You may finance a change of ownership of a Small Business only under the conditions set forth in this section.
(a) The Financing must:
- (1) Promote the sound development or preserve the existence of the Small Business;
- (2) Help create a Small Business as a result of a corporate divestiture; or
- (3) Facilitate ownership in a Disadvantaged Business.
(b) The Resulting Concern (as defined in paragraph (c) of this section) must:
- (1) Be a Small Business under § 107.700;
(2) Have 500 or fewer full-time equivalent employees; or meet one of the appropriate debt/equity ratio tests:
- (i) If you have outstanding Leverage, the Resulting Concern's ratio of debt to equity must be no more than 5 to 1; or
- (ii) If you have no outstanding Leverage, the Resulting Concern's ratio of debt to equity must be no more than 8 to 1.
(c) Definitions.
- (1) The “Resulting Concern” is determined by viewing the business as though the change of ownership had already occurred, giving effect to all contemplated financing, mergers, and acquisitions.

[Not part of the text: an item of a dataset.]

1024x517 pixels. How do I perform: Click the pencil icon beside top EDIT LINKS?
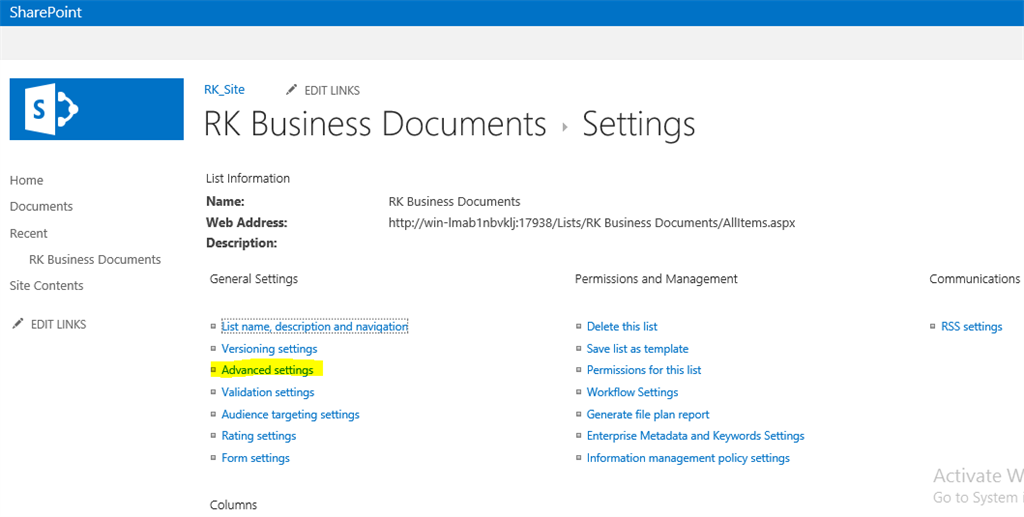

- (2) For purposes of this section, “debt” means long-term debt, including contingent liabilities, but excluding accounts payable, operating leases, letters of credit, subordinated notes payable to the seller, any other liabilities approved for exclusion by SBA and short-term working capital loans (so long as the loans carry a zero balance for 30 consecutive days during the concern's fiscal year).
- (3) For purposes of this section, “equity” means common and preferred stock (corporation), contributed capital (partnership), or membership interests (limited liability company).